◆ Your instructions
Write out exactly the lines from the start of the entries through the one that contains "2 (1227, 786)", including both.

◆ Extracted data entries
=== Section Start ===
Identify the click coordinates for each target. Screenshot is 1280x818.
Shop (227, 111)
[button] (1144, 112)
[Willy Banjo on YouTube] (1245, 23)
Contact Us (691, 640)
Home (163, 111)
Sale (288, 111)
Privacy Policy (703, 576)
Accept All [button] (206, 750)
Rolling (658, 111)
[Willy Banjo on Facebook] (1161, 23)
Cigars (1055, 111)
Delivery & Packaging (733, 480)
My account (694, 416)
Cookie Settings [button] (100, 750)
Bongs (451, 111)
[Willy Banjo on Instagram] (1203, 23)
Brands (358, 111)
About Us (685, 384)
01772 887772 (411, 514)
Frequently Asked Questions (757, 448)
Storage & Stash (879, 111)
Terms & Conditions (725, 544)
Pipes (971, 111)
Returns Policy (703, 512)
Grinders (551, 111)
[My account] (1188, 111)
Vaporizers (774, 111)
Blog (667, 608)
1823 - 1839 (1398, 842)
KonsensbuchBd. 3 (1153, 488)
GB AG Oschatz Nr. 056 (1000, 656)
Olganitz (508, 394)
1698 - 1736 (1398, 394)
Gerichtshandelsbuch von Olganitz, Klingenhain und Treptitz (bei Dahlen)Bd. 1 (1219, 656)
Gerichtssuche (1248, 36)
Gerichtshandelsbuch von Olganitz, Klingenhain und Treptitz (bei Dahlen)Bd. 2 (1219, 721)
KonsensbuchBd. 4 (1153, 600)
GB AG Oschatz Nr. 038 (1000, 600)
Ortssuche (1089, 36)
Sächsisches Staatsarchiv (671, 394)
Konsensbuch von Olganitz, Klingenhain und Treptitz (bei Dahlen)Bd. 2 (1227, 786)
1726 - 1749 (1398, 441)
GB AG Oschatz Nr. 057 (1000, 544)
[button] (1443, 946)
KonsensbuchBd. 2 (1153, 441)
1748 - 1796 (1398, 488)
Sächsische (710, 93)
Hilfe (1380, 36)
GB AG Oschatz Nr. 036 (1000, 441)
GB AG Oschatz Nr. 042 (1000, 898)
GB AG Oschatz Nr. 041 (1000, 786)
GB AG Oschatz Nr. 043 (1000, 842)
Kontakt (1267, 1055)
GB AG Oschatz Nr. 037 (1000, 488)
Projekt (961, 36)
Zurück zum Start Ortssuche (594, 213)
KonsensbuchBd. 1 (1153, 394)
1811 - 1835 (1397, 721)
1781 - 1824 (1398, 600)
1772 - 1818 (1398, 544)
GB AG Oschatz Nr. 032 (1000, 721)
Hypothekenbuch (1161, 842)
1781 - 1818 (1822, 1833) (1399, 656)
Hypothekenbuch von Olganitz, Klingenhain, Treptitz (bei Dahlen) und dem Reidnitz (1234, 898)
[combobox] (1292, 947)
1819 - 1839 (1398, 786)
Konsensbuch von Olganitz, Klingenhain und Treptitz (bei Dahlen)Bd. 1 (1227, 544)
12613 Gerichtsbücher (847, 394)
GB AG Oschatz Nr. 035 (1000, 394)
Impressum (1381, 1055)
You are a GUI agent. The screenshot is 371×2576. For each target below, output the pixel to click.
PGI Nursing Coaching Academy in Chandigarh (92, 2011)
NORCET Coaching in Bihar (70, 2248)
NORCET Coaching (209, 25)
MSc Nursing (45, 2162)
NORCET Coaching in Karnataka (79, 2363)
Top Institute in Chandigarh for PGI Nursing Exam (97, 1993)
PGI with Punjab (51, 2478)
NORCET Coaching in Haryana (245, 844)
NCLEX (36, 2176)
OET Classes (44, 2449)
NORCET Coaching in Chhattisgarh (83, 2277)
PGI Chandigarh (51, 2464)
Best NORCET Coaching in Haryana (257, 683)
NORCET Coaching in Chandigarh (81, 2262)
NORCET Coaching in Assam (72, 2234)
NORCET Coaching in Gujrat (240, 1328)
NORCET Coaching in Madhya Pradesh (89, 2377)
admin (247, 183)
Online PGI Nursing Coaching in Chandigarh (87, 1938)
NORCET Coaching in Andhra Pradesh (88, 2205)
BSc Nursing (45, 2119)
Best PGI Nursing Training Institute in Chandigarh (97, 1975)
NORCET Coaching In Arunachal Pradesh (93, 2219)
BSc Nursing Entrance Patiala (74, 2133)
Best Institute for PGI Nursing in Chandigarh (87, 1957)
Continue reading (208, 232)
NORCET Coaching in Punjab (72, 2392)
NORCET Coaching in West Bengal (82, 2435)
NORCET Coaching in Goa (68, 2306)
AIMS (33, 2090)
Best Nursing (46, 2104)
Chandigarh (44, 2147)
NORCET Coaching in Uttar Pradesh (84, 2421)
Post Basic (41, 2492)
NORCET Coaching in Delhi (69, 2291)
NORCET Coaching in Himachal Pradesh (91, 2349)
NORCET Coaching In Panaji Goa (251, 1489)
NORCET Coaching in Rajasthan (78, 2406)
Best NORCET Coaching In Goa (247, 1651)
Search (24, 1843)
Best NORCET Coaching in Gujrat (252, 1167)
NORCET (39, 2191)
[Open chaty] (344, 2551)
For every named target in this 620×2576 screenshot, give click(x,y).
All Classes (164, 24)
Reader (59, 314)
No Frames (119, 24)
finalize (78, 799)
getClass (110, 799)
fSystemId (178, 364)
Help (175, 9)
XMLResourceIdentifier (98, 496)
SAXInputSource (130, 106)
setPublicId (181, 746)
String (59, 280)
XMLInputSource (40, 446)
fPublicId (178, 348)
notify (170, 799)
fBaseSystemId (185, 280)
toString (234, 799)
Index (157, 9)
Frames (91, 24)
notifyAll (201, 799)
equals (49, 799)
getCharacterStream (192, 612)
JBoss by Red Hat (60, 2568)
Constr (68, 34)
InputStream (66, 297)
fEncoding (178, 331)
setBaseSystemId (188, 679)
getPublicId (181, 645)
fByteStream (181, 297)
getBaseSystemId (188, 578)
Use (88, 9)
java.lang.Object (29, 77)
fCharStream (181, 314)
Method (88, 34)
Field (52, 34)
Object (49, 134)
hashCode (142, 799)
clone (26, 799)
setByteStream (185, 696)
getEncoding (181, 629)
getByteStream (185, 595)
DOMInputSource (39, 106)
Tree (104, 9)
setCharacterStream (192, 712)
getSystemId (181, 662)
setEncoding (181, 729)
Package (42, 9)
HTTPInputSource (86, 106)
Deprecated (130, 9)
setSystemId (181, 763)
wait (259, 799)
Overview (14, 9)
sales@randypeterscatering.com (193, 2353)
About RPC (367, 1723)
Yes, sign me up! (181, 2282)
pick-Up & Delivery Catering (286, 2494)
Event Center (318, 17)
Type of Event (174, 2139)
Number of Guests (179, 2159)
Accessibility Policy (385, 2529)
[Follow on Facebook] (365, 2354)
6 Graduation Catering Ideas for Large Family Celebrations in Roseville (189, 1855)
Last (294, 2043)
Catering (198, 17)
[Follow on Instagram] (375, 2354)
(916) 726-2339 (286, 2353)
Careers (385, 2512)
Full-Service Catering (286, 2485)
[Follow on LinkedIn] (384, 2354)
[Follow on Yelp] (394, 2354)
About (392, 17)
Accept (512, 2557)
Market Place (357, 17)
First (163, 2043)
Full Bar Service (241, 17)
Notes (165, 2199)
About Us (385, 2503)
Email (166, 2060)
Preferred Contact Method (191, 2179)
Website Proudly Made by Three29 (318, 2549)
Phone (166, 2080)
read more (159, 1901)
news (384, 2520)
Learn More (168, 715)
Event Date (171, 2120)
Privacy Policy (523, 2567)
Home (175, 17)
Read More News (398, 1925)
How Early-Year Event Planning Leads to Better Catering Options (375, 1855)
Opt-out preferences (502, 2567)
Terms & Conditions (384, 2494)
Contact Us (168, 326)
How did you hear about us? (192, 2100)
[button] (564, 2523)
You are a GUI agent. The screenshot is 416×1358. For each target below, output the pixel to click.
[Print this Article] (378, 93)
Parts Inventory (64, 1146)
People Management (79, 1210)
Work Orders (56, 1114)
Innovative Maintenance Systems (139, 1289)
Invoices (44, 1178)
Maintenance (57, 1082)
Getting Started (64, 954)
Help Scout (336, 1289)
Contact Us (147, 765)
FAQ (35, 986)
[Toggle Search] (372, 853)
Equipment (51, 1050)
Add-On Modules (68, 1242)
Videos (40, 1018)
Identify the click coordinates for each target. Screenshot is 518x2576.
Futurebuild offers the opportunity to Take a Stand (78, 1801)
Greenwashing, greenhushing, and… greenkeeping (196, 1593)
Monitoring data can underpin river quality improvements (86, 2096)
=== Section End ===
◆ Response area
Identify the click coordinates for each target. Screenshot is 1280x818.
Shop (227, 111)
[button] (1144, 112)
[Willy Banjo on YouTube] (1245, 23)
Contact Us (691, 640)
Home (163, 111)
Sale (288, 111)
Privacy Policy (703, 576)
Accept All [button] (206, 750)
Rolling (658, 111)
[Willy Banjo on Facebook] (1161, 23)
Cigars (1055, 111)
Delivery & Packaging (733, 480)
My account (694, 416)
Cookie Settings [button] (100, 750)
Bongs (451, 111)
[Willy Banjo on Instagram] (1203, 23)
Brands (358, 111)
About Us (685, 384)
01772 887772 (411, 514)
Frequently Asked Questions (757, 448)
Storage & Stash (879, 111)
Terms & Conditions (725, 544)
Pipes (971, 111)
Returns Policy (703, 512)
Grinders (551, 111)
[My account] (1188, 111)
Vaporizers (774, 111)
Blog (667, 608)
1823 - 1839 (1398, 842)
KonsensbuchBd. 3 (1153, 488)
GB AG Oschatz Nr. 056 (1000, 656)
Olganitz (508, 394)
1698 - 1736 (1398, 394)
Gerichtshandelsbuch von Olganitz, Klingenhain und Treptitz (bei Dahlen)Bd. 1 (1219, 656)
Gerichtssuche (1248, 36)
Gerichtshandelsbuch von Olganitz, Klingenhain und Treptitz (bei Dahlen)Bd. 2 (1219, 721)
KonsensbuchBd. 4 (1153, 600)
GB AG Oschatz Nr. 038 (1000, 600)
Ortssuche (1089, 36)
Sächsisches Staatsarchiv (671, 394)
Konsensbuch von Olganitz, Klingenhain und Treptitz (bei Dahlen)Bd. 2 (1227, 786)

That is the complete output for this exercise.